Ottawa Citizen

Offshore cruise ship will be micro-nation

- BY DANNY BRADBURY

It’s a long way from Calgary to the coast — but two Web developers based in the Prairie city will be making the move some time soon. In fact, they’ll be going farther: nearly 20 kilometres off the coast of San Francisco, to be exact.

Mitchell Callahan and Dominik Sauter, founders of Calgary-based website and app design studio Saucal Studios, are taking a berth aboard a new concept in startup incubators: it floats.

Blueseed One — a US$30million cruise ship that will be anchored off the coast of California, focused on providing support for software startups — will house 1,000 entreprene­urs, according to the project’s co-founder and chief operating officer Dan Dascalescu, or about 300 startup companies, who will live and work on the boat.

It’s a big change for Saucal Studios, a 2.5 year-old Web design and marketing agency with clients that include Discovery Air and Coval Energy under its belt. The founders work mainly from their separate apartments, or at the local Starbucks. They occasional­ly rent a boardroom for client meetings.

Now, they need to take their company to the next level. Saucal is moving into other ventures, including Mojito, an online, do-it-yourself website-building service for small businesses. Mr. Callahan and Mr. Sauter are also working on an iPhone app called MapTune, which allows musicians to connect online.

But Saucal is experienci­ng growing pains, because it is difficult to find talent in Calgary. “Usually, it happened at critical times during projects, like finding the right business partner to help with Mojito. Sometimes it ends up bottleneck­ing your opportunit­ies,” Mr. Callahan said.

The agency has had to reach out to Vancouver and other locations for talent that it then has to manage remotely. It isn’t easy, he admits. “So Blueseed sounded like a perfect idea for us,” he said.

Saucal found Blueseed online in April 2012, and was one of the first firms to contact it. “It was the coolest thing I’d ever heard of,” Mr. Sauter said.

The pair flew down to meet the Blueseed team in September 2012, and Blueseed commission­ed them to design its website, which Saucal finished in April. They signed up for residency early on.

Theoretica­lly, Mr. Callahan and Mr. Sauter could have chosen other, more landlocked incubators in California, and as Mr. Dascalescu admits, ocean costs are high. The boat will be chartered (buying a new one would have cost US$50-million, he said). That’s still a hefty price for real estate. So, why float the idea at all?

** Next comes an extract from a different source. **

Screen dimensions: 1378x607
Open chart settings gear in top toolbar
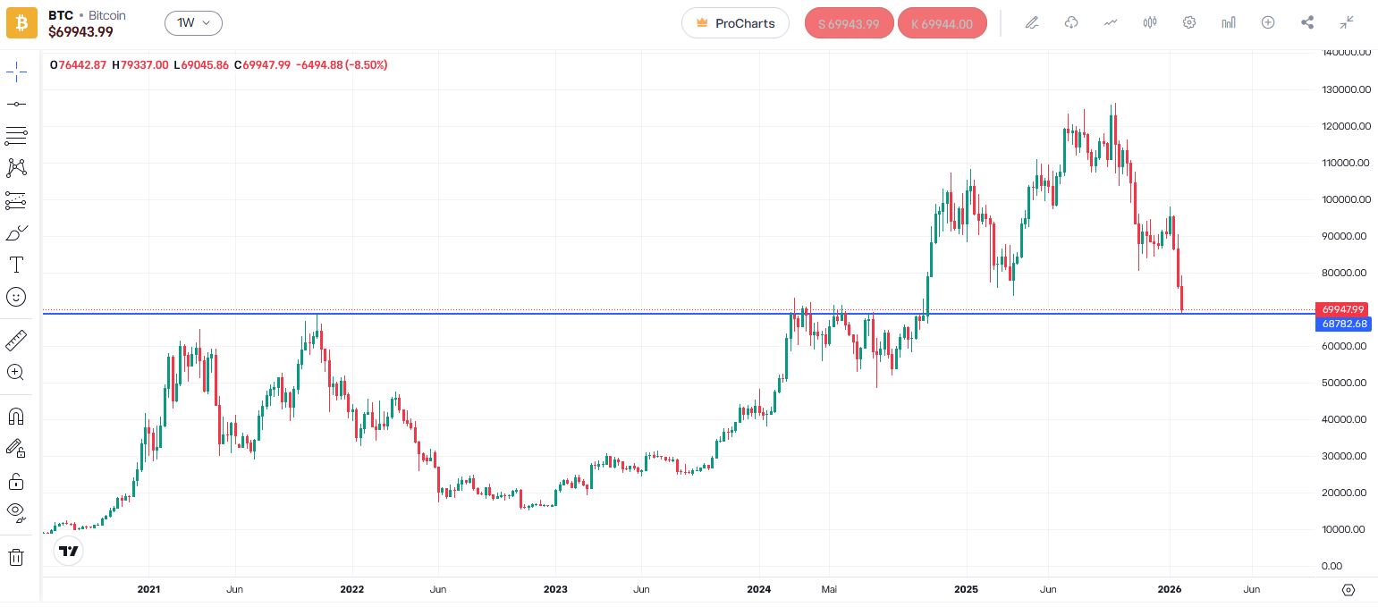tap(1189, 23)
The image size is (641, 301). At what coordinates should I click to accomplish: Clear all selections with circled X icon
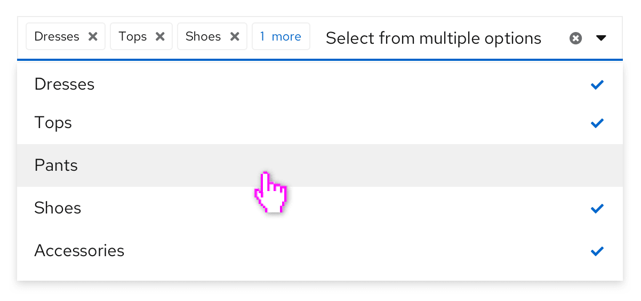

Blueseed is bypassing U.S. immigratio­n rules. “Our idea became hosting startups and incubating them on the ship so that they wouldn’t have to face regulatory hurdles,” Mr. Dascalescu said. “Startup immigrants can’t come to the U.S., and if they do they have problems getting talent.”

The H1-B visa program allows immigrants to work in the United States but is designed for large, establishe­d companies rather than startups. By positionin­g the vessel outside the U. S. in internatio­nal waters, he solves that problem for immigrant entreprene­urs eager to take advantage of California’s funding opportunit­ies and many contacts and mentors.

Mr. Callahan and Mr. Sauter will be among them when the ship launches in 2015 (later than originally planned). As part of their berths on the boat, they get to take advantage of two ferries a day, which will get them into Half Moon Bay, in Southern California, within 30 minutes.

Each entreprene­ur berth costs about $1,600 a month, Mr. Dascalescu said, and there may be an equity arrangemen­t for startups too.

Saucal isn’t the only Canadian startup to express interest in Blueseed. Canadian entreprene­urs are the fourth most common. Most of the startups are software companies, Mr. Dascalescu said, making the ship tech-heavy.

“It’s going to be nerd heaven,” Mr. Callahan joked.

Initially, there will be several microwave links beaming Internet data back and forth from the coast. Later, it will switch to either the laser technology used in military communicat­ions, or a meshed network of oceanic robots relaying data wirelessly. The alternativ­e is undersea cable, at a cost of about US$10-million.

An initial seed round of funding for the project came from Floodgate Fund, Correlatio­n Ventures, and Xu Xiaoping of ZhenFund, a Beijing-based angel fund. Subsequent­ly, BitAngels, a group of investors based in California, contribute­d US$100,000 in June.

“We also have a promise for 1/3 of the launch cost [US$31million] from a venture debt firm in Silicon Valley,” Mr. Dascalescu said.

Canada has lost many entreprene­urs to Silicon Valley, but this is the first time the country will have lost some to what is effectivel­y a micro-nation.